The time when farm families have young children is particularly vulnerable for a farm operation, and access to child care can help parents maintain the farm during this period. In Vermont, 71.5% of children ages five and under are in families where all available parents are in the labor force. Despite this, almost two thirds of infants and nearly one third of toddlers and preschoolers do not have access to licensed care programs.
Child care choices for farm families are influenced by values, farm productivity, cost of care, and distance to care centers and relatives. Family care is the preferred child care arrangement for farm families due to affordability and flexibility around non-traditional schedules. Low and fluctuating profit margins make it difficult for farm families to afford off-farm care. Household stressors play a significant role in amplifying overall stress levels on farms. How child care is practiced affects relationships, inequitable division of labor, and day-to-day operations. First-generation and women farmers face the most significant challenges in accessing affordable child care.

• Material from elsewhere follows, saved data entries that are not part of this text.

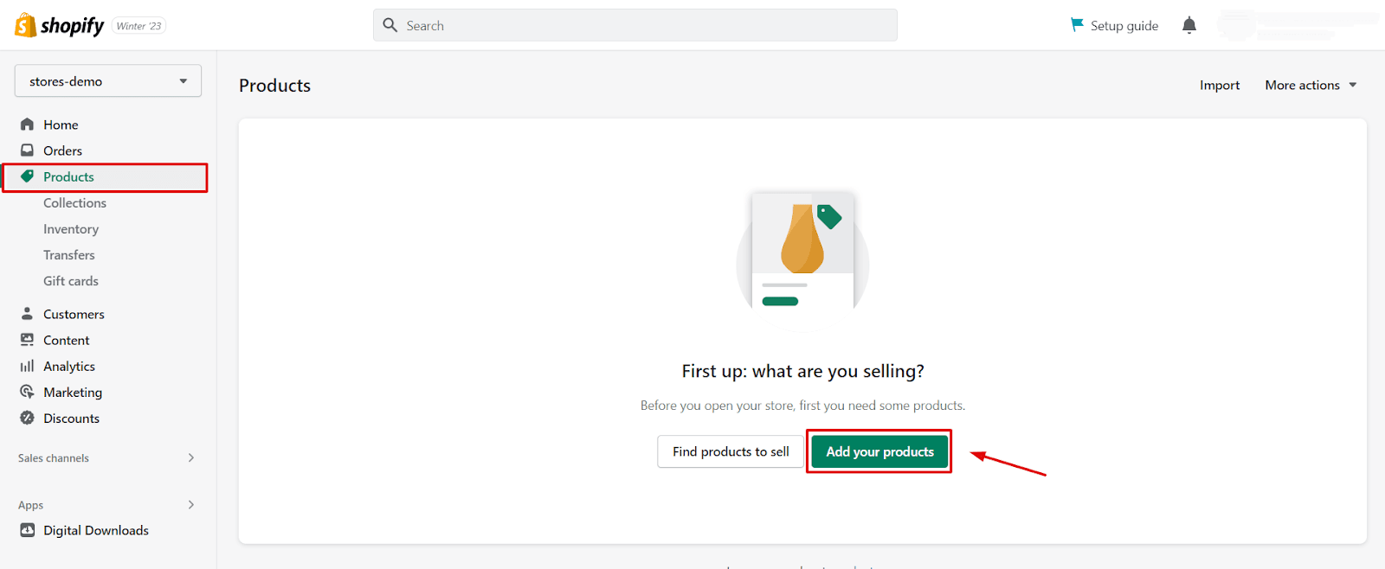The width and height of the screenshot is (1385, 569).
Task: Click the Setup guide flag icon
Action: tap(1077, 25)
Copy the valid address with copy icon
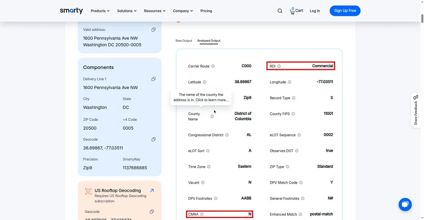424x220 pixels. coord(153,30)
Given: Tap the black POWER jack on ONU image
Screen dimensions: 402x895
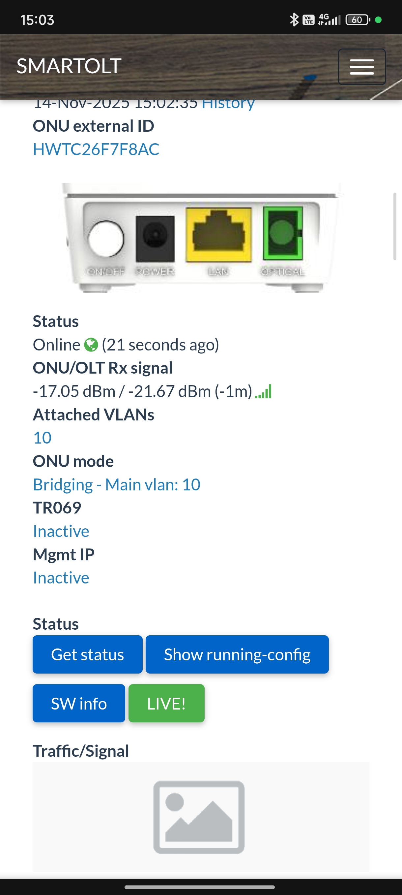Looking at the screenshot, I should pos(155,239).
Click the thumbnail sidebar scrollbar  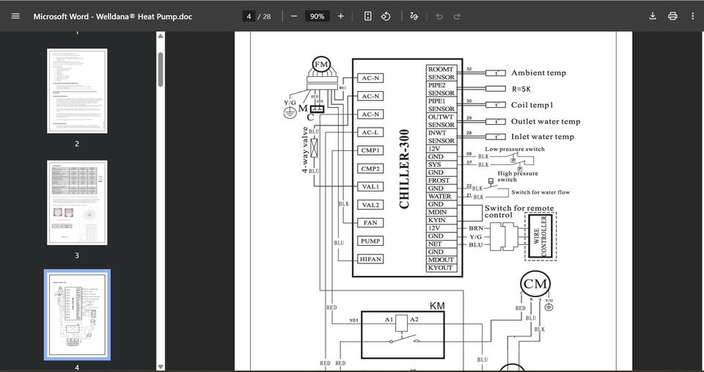coord(161,70)
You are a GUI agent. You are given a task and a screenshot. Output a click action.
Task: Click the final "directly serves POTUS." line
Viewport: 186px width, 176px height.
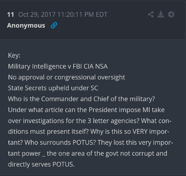41,164
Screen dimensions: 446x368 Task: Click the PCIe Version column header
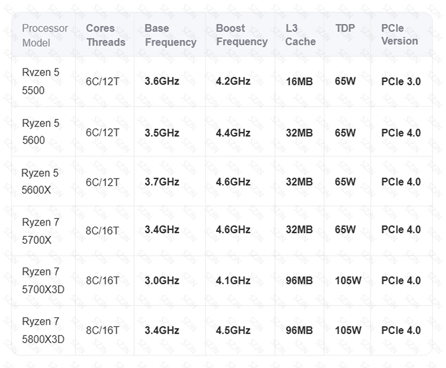click(x=400, y=35)
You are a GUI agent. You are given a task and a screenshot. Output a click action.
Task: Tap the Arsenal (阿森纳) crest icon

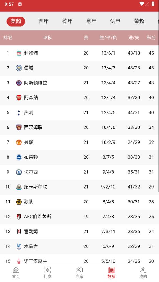pyautogui.click(x=19, y=98)
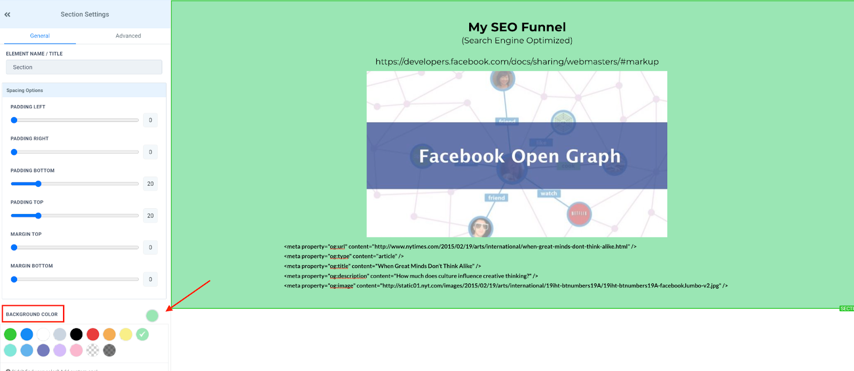
Task: Pick the orange color swatch
Action: [109, 334]
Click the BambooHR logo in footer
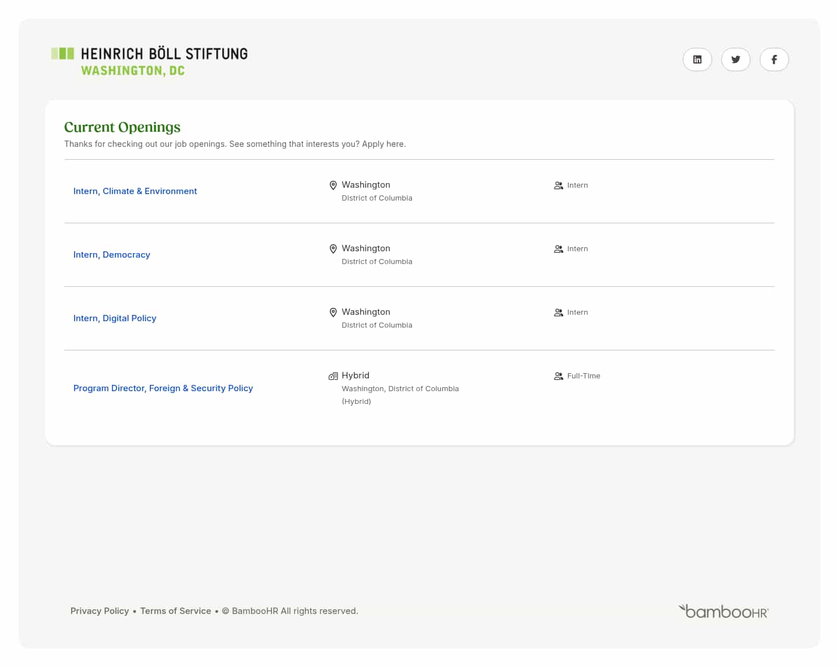Image resolution: width=839 pixels, height=667 pixels. 724,611
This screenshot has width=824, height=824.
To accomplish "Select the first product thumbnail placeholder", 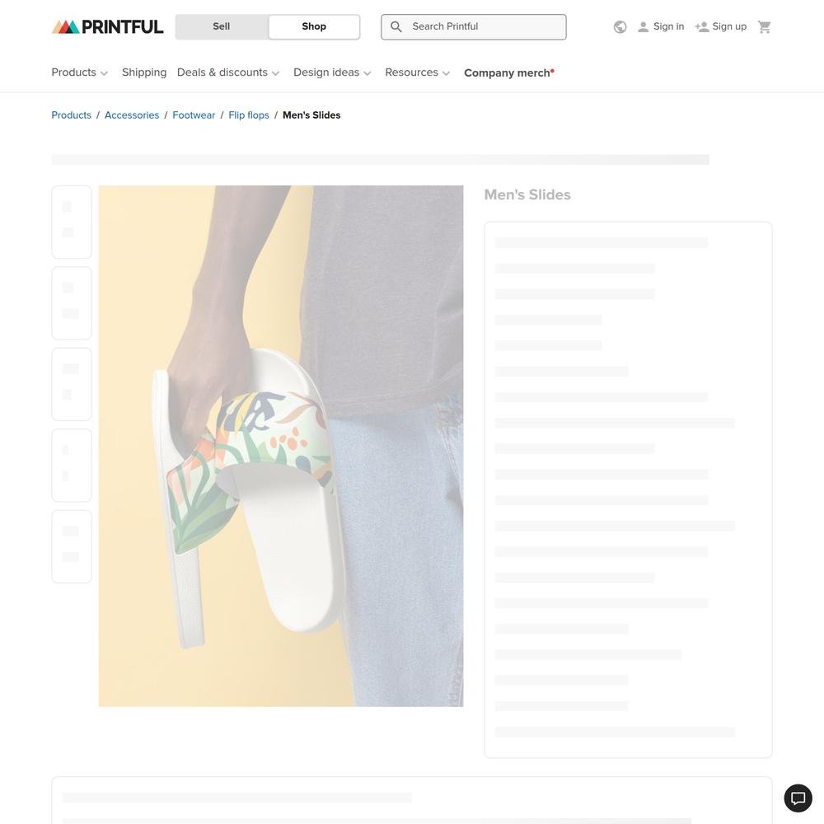I will [72, 222].
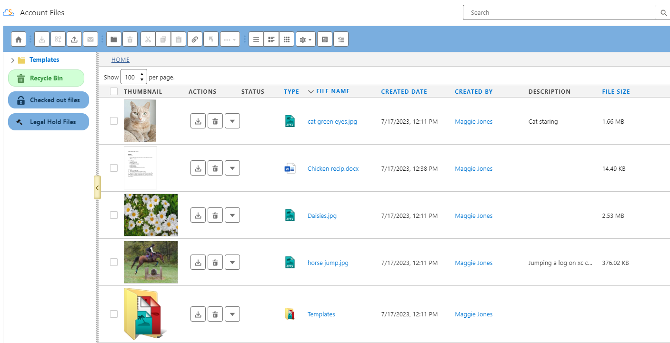
Task: Click the search magnifier button
Action: point(664,13)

There is tension between the belief that farming helps children gain life skills and a reluctance to use one’s children as labor. Farm parents’ time is split between the farm and their children, and allocations towards one come at the expense of the other. Farm parents must regularly weigh the safety risks and benefits of keeping their children on the farm. In the U.S., approximately 33 children are seriously injured in agriculture-related incidents every day, and approximately every three days a child dies. About 60% of agriculture-related injuries are sustained by non-working children.